Although the Supreme Court’s decision merely resolves a jurisdictional dispute between the federal courts of appeals and the federal district courts over which court has jurisdiction to hear challenges to the WOTUS Rule, the decision will result in the lifting of the existing stay of the WOTUS Rule, opening the door to disparate approaches to jurisdictional determinations under the CWA across the country. The decision has significant implications for the fate of the WOTUS Rule and how federal agencies review permit applications that may affect jurisdictional waters under the WOTUS Rule.

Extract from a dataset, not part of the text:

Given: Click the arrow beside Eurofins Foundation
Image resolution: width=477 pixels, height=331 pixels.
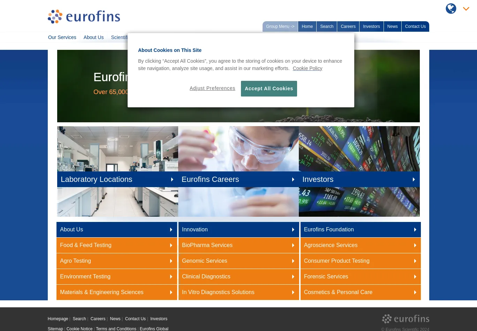Looking at the screenshot, I should pos(415,230).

In particular, the numerous legal challenges to the WOTUS rule that were previously raised in district courts are likely to resume, but pending resolution of those challenges, implementation of the WOTUS Rule—which expands federal control over several types of water bodies—would be legally permissible.
In 2015, after a lengthy and controversial rulemaking process, the U.S. Environmental Protection Agency (“EPA”) and the U.S. Army Corps of Engineers (“Corps”) issued the WOTUS Rule. Immediately after the WOTUS Rule was issued, the rule was challenged in multiple judicial forums, including federal district courts and appellate courts. On October 9, 2015, the Sixth Circuit granted a stay of the WOTUS Rule, effective nationwide, pending the court’s resolution of the question of whether it had jurisdiction over the case. In re EPA, 803 F.3d 804, 807 (6th Cir. 2015). In February 2016, a three-judge panel of the Sixth Circuit determined that the courts of appeals, rather than district courts, had jurisdiction over the WOTUS Rule. In re U.S. Dep't of Def., U.S. EPA Final Rule: Clean Water Rule: Definition of Waters of U.S., 817 F.3d 261 (6th Cir. 2016). On January 13, 2017, the U.S. Supreme Court agreed to resolve the jurisdictional question over which federal court should hear challenges to the WOTUS Rule. Nat’l Ass’n of Mfrs. v. Dep’t of Def., 137 S.Ct. 811 (2017).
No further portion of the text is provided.